The properties of the inward rectifier potassium currents in rabbit coronary arterial smooth muscle cells.

In freshly-isolated, single, smooth muscle cells of rabbit coronary arteries, an inward rectifier K+ current [IK(IR)] was identified using the whole-cell voltage-clamp technique. The current/voltage (I/V) relationship of IK(IR) showed strong inward rectification with a very small outward current when the smooth muscle cells were dialyzed with a pipette solution containing Mg2+. However, dialyzing the cells with a nominally Mg2+-free pipette solution revealed a significant outward current hump in the I/V relation of IK(IR), suggesting that the strong inward rectification of IK(IR) is partly due to the inhibitory effects of internal Mg2+. IK(IR) was unaffected by tetraethylammonium (1 mM), 4-aminopyridine (1 mM), or glibenclamide (1 microM), but was inhibited by extracellular Ba2+ with a concentration of 0.87 microM eliciting half-maximal inhibition at -120 mV. IK(IR) induced in rabbit coronary smooth muscle cells declined during very negative hyperpolarizing steps, due largely to a block by external Na+. IK(IR) was inhibited by alpha1-adrenergic stimuli.
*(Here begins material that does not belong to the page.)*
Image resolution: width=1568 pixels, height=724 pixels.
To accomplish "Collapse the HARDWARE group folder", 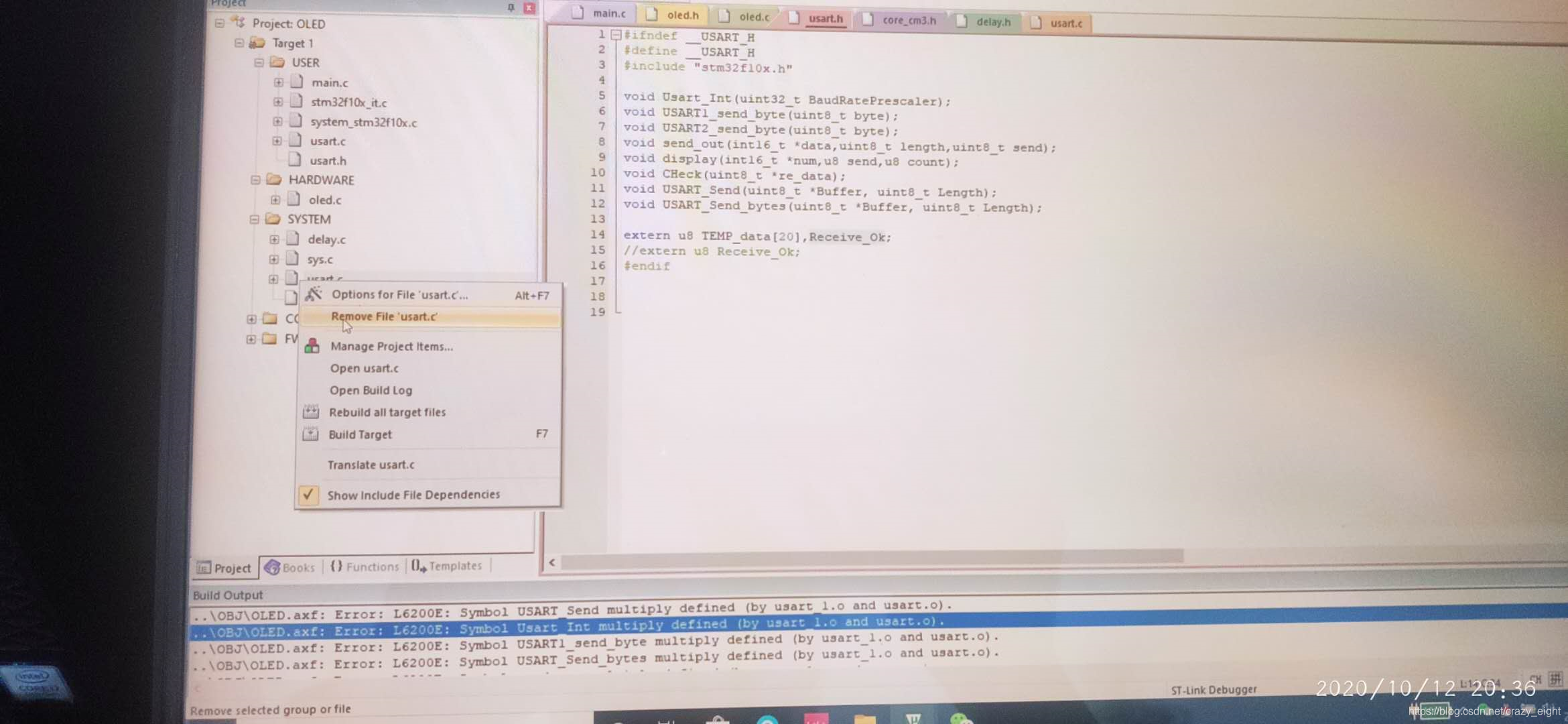I will point(255,180).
Methoxamine, an alpha1-adrenergic agonist, concentration dependently inhibited IK(IR) in the presence of the beta-adrenergic antagonist propranolol. The methoxamine concentration required for half-maximal inhibition was 205 microM. We conclude that inward rectifier K+ current is present in rabbit coronary smooth muscle cells and that it shares many properties with the inward rectifier K+ current described for other cell types.